Quote Originally Posted by Knestis View Post
I didn't say it wasn't common practice; I said it's an act of the demented.

Greg's picks are dominated by sports cars with the most powerful engine eligible. Why? Because people willing to spend coin to try to run up front understand that's the formula for success. Why would anyone do otherwise given the physics of the situation?

My proposition was that, particularly with the human beings we have at the levers of policy, a sports car is going to have an inherent advantage over a touring with the SAME engine.

K
But with all due respect, that's due to assumptions that CG is lower, that CD is lower, and that frontal area is smaller. That MAY be the case, or it may not. My gut non-scientific observation is that Miatas don't draft as well as Integras, and over 120 mphish (again, total observation bias here) the Integra has the advantage. But without numbers it is all guess work.

Which is the problem with trying to quantify difficult "effects" like aero, or torque, or "bad rear suspension" (as the owner of a live rear axle car, I frankly couldn't justify giving it a break against most stuff out there given what we can do with the rules in IT) -- it's just WAY above our skill level to do so in my opinion.

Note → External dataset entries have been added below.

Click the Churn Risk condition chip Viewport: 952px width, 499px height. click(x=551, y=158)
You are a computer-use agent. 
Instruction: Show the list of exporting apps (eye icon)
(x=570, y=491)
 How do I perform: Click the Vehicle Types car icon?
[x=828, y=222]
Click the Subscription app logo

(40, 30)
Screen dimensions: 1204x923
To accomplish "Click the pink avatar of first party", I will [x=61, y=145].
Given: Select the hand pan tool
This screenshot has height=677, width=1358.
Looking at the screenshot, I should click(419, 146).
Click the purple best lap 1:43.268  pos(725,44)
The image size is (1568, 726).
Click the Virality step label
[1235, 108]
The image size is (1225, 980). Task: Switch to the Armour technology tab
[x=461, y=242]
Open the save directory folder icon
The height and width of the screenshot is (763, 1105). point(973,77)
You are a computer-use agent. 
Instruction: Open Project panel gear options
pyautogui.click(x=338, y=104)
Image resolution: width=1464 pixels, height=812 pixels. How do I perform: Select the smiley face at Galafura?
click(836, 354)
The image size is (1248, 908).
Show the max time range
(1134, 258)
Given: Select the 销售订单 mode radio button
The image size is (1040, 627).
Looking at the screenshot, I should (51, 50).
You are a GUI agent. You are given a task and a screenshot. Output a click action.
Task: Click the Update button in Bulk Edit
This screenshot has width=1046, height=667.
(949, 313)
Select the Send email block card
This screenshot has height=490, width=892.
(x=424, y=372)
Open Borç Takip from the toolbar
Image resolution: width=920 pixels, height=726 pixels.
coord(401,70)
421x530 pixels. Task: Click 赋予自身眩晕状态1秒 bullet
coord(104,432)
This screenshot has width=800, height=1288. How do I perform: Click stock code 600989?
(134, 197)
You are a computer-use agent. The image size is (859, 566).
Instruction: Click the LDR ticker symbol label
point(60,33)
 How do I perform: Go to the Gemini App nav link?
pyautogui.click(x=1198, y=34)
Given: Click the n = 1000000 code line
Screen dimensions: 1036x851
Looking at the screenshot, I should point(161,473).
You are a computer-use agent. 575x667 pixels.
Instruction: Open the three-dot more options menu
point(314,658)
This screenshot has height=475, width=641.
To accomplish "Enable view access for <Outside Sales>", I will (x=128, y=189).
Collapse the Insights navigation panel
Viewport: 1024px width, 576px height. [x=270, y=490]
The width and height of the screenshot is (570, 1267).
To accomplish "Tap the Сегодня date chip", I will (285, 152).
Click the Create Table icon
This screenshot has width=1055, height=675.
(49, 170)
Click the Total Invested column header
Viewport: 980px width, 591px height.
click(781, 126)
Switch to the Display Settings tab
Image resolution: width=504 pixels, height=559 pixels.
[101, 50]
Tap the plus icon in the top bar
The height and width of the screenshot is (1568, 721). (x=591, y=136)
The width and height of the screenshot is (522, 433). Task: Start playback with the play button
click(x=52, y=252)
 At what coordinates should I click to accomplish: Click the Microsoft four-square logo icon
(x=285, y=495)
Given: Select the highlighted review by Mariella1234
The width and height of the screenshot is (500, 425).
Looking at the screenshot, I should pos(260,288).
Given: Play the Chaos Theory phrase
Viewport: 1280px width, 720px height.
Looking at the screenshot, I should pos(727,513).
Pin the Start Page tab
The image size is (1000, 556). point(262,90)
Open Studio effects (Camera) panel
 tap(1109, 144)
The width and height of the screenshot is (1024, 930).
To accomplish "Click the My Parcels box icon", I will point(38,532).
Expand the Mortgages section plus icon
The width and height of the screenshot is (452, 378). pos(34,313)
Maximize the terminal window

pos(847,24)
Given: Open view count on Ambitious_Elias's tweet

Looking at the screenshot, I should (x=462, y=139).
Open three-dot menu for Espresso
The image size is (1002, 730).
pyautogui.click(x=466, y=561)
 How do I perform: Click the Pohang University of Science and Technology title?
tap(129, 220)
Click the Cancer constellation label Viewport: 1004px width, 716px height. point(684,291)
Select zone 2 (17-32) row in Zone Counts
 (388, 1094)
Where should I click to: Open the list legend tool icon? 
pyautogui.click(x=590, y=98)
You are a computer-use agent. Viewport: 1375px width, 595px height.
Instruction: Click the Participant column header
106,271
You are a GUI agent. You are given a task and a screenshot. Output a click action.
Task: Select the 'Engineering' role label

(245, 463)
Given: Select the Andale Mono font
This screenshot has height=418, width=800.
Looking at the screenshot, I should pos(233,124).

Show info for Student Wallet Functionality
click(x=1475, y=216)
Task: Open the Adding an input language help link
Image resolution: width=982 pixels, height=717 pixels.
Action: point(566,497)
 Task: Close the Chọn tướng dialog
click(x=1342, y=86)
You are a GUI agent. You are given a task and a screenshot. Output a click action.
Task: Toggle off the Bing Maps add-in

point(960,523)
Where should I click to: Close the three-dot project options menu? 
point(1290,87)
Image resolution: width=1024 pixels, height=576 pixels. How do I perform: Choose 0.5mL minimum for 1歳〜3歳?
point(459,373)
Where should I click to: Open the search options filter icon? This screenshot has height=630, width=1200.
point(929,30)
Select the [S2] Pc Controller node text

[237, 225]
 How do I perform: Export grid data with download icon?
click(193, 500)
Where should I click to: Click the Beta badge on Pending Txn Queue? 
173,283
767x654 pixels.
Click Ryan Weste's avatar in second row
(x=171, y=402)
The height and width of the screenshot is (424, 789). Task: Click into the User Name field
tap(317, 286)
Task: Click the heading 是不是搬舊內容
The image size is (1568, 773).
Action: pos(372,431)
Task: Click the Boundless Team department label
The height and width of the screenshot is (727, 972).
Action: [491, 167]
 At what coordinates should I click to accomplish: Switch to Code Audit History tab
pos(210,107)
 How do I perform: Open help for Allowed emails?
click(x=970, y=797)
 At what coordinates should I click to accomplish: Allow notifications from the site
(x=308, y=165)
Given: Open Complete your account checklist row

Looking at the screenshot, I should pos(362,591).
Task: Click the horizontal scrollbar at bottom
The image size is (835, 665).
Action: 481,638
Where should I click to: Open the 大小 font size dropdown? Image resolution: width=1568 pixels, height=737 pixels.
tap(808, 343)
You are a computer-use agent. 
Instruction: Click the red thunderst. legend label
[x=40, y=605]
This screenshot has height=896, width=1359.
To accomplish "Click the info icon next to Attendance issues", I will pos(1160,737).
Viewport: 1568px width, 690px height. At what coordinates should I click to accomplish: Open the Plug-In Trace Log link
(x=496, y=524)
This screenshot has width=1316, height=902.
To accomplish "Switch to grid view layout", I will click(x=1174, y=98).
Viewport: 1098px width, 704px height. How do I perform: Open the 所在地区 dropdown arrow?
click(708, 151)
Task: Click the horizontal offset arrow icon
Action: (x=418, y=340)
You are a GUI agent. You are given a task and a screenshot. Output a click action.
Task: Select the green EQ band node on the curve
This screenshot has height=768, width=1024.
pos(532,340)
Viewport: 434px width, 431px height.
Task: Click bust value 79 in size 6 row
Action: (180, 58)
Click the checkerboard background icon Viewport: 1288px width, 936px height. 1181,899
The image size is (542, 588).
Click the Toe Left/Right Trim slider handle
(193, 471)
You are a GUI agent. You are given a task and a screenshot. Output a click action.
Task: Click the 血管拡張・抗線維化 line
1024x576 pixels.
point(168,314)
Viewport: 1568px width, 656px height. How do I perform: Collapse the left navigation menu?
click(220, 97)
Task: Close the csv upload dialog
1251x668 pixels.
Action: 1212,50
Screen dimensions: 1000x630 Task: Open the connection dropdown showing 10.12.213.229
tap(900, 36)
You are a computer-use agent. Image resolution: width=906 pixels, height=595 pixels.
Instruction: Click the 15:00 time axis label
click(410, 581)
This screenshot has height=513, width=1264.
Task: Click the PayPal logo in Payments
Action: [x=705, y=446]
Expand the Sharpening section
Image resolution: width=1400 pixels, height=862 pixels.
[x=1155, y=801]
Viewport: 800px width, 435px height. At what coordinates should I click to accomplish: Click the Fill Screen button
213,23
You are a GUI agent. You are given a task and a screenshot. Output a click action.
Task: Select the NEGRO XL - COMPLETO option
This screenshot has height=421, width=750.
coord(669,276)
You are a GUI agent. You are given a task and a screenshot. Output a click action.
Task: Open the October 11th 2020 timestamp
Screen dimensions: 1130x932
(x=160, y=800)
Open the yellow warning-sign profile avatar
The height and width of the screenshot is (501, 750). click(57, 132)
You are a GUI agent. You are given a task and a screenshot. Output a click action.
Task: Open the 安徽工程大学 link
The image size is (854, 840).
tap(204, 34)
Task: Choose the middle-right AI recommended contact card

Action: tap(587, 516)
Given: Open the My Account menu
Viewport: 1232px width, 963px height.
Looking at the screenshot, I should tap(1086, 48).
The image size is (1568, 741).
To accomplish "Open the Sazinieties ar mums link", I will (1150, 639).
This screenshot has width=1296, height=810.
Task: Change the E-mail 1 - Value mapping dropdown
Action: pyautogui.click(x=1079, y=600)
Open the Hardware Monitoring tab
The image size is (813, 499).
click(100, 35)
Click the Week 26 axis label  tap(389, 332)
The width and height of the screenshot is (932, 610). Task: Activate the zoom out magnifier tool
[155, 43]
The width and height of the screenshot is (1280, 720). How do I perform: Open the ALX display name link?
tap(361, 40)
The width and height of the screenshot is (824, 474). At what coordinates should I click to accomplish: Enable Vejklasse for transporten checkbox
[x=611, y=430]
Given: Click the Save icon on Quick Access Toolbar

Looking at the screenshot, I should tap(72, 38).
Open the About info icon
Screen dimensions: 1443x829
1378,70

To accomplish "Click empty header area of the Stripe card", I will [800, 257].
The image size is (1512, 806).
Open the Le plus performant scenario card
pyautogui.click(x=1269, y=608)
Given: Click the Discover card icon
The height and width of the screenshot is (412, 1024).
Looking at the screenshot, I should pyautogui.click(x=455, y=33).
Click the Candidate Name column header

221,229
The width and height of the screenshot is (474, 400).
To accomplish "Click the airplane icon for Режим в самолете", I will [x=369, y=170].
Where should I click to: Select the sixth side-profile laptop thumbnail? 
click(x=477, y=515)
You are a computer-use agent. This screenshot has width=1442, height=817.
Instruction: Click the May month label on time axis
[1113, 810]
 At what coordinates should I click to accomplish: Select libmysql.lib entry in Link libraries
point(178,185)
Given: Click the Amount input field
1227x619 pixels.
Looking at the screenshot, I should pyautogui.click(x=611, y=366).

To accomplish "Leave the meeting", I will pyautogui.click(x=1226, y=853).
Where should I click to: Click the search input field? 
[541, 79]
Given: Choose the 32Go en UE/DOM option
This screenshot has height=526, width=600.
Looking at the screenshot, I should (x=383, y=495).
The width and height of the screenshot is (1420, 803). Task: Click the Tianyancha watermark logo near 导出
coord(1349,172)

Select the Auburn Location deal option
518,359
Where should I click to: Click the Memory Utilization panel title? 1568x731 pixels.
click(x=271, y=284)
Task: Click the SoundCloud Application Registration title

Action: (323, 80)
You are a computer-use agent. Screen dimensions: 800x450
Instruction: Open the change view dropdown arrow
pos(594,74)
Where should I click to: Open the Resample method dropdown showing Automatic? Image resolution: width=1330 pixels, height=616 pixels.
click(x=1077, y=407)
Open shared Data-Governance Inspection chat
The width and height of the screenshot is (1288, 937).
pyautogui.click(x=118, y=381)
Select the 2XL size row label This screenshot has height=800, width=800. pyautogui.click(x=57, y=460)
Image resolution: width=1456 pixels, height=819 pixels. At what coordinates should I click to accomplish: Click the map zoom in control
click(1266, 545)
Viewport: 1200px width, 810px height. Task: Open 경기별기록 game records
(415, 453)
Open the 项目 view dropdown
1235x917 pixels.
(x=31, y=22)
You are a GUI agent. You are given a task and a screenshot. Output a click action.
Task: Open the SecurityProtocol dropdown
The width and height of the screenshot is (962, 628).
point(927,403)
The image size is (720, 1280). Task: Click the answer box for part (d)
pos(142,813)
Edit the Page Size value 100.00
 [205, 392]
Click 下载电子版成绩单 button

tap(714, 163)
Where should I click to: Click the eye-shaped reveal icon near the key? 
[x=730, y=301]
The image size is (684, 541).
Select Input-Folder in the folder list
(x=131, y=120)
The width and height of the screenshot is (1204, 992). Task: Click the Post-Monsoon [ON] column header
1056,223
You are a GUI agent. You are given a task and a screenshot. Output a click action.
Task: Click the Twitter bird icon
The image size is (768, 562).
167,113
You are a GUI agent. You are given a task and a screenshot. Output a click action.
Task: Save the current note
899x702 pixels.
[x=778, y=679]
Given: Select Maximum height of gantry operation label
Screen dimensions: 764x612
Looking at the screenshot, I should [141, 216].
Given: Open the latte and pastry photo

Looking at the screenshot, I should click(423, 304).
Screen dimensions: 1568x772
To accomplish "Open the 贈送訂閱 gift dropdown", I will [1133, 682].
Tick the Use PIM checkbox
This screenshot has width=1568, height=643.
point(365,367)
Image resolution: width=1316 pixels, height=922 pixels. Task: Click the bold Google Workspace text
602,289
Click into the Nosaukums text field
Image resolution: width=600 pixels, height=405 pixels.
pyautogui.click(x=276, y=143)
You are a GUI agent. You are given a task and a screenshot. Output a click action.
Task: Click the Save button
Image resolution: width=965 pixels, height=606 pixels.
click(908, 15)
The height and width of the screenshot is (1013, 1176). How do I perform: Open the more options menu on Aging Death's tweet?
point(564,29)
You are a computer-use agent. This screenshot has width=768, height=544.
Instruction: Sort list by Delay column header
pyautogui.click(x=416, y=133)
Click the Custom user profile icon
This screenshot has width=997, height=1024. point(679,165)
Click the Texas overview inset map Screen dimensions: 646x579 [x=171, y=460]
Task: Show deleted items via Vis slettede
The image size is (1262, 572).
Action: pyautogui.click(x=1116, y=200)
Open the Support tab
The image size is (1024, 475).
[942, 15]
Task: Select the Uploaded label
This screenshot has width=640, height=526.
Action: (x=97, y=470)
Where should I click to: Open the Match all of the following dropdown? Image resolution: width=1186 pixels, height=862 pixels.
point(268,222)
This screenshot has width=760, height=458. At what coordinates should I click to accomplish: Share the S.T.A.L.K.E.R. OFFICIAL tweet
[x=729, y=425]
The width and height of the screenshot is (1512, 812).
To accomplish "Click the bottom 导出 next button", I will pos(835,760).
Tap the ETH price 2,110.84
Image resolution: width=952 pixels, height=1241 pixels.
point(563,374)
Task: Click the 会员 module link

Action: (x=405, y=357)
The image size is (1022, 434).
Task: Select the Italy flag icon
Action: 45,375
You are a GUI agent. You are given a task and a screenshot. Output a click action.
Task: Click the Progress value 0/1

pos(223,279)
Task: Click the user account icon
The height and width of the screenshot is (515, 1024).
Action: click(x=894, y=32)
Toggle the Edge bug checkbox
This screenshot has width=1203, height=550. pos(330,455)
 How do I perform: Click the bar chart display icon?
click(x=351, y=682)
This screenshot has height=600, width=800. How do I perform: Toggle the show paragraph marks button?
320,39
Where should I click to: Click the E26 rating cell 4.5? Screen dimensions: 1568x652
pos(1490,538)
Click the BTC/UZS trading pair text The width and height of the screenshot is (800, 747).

I would, however, really like to see numbers on aero, real CD x Frontal area numbers, of sedans/coupes v. sports cars. I'm sure some sports cars do quite well. I'm also pretty sure some coupes/sedans do as well.

Was at Homestead this weekend, was down there for work Friday and stayed and rented Mike VS's ITS Miata. Ran with the STL cars -- I think there were 5 dedicated STL cars. Two twin Celica GTSes, an Integra (Peter Keane?) and two Miatas. The Celicas were pretty. Peter's car is black and looks bad ass.